What makes inflation so important for markets?
It is easy to understand that inflation affects consumer spending as it reduces your purchasing power. But implications are also inevitable for your portfolios as inflation can also reduce the value of investment returns. In addition, inflation prompts central bank action as they usually have mandates to bring inflation to a target level in the long-run. So, central banks attempt to control inflation by regulating the pace of economic activity, which is regulated by raising or lowering short-term interest rates. This has a varied impact on various asset classes.
The Federal Reserve has a dual mandate – to sustain maximum employment and price stability. In 2012, the FOMC published its “Statement on Longer-Run Goals and Monetary Policy Strategy”, which communicated a long-term target inflation rate of 2%. However, a flexible average inflation targeting regime was adopted in August 2020 which allows inflation to exceed 2% for some time until the average returns to 2%.
How to trade CPI releases?
Most commonly used instruments to express a view on US inflation are:
- US dollar and other USD FX pairs such as USDJPY or EURUSD
- Treasury Bonds
- USD-traded commodities
- Indices like NASDAQ (USNAS100.I) or S&P 500 (US500.I)
CPI reports are generally followed closely by traders and investors as these influence central bank decision on raising or cutting the interest rates, which strongly impact the market sentiment towards various asset classes. The actual inflation print is compared not just to central bank’s target, but also to the street forecast.
Typically, an inflation that is higher than central bank’s target or street expectations will prompt tighter monetary policy action, resulting in a negative impact on stocks (on expectations of weakening economic activity) and nominal fixed income (on expectations of higher yields) as well as a stronger currency. Conversely, inflation prints that are below expectations or target could prompt loosening of monetary policies that result in gains in equities and bonds, while the currency could come under pressure. Both momentum trading and fade the data trades, as discussed in the nonfarm payroll primer, are interesting on such key data/event days. Option trading is also quite popular around CPI release days as volatility picks up.
For investors, it is important to consider the impact of inflation on portfolio returns, and maintaining a constant allocation to inflation-hedging assets in order to cushion portfolios against unexpected spikes. Popular inflation-hedging instruments include inflation-protected bonds such as Treasury Inflation-Protected Securities (TIPS) or floaters, commodities or real estate. Gold also tends to fare well when real interest rates are low or negative, that is when inflation is high but interest rates are still low.

* **Dataset**
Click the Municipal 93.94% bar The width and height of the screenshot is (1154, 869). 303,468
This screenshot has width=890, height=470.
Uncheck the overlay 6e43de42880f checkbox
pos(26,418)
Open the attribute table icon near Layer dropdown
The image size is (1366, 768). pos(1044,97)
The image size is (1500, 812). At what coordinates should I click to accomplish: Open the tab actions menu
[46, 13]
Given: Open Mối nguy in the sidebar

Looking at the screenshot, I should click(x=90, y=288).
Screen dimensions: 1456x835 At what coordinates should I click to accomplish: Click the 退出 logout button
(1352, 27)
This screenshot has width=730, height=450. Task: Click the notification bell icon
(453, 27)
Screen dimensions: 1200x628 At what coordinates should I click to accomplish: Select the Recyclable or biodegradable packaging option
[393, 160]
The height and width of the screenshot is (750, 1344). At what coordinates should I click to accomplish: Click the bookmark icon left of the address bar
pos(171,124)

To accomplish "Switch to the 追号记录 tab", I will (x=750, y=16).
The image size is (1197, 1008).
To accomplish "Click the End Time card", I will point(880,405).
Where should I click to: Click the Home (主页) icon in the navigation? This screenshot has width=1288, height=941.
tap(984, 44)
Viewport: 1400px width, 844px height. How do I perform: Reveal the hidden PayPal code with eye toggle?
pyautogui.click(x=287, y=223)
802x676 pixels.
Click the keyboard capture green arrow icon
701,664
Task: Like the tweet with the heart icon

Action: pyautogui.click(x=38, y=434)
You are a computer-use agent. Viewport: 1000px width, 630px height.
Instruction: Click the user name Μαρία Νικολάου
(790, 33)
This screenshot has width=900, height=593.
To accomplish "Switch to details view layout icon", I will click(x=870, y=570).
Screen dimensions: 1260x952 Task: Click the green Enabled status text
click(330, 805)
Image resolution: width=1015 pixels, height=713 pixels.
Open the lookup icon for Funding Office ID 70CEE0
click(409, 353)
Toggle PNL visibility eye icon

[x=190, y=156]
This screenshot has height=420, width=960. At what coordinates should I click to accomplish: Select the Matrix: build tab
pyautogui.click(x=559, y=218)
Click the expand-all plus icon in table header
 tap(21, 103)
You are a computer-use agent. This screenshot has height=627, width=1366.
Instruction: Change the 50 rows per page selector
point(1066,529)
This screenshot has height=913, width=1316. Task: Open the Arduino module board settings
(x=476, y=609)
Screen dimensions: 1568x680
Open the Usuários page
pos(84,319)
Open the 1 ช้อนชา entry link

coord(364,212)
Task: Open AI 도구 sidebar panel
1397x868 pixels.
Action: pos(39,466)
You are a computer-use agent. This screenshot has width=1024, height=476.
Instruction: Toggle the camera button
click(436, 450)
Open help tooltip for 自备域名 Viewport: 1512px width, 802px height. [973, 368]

* **Required work**
Please rewrite everything in the inflation text from "The Federal Reserve" down to "S&P 500 (US500.I)", renaming "FOMC" as "Federal Open Market Committee". Work only from the inflation text and leave the data aside.

* **Response to the task**
The Federal Reserve has a dual mandate – to sustain maximum employment and price stability. In 2012, the Federal Open Market Committee published its “Statement on Longer-Run Goals and Monetary Policy Strategy”, which communicated a long-term target inflation rate of 2%. However, a flexible average inflation targeting regime was adopted in August 2020 which allows inflation to exceed 2% for some time until the average returns to 2%.
How to trade CPI releases?
Most commonly used instruments to express a view on US inflation are:
- US dollar and other USD FX pairs such as USDJPY or EURUSD
- Treasury Bonds
- USD-traded commodities
- Indices like NASDAQ (USNAS100.I) or S&P 500 (US500.I)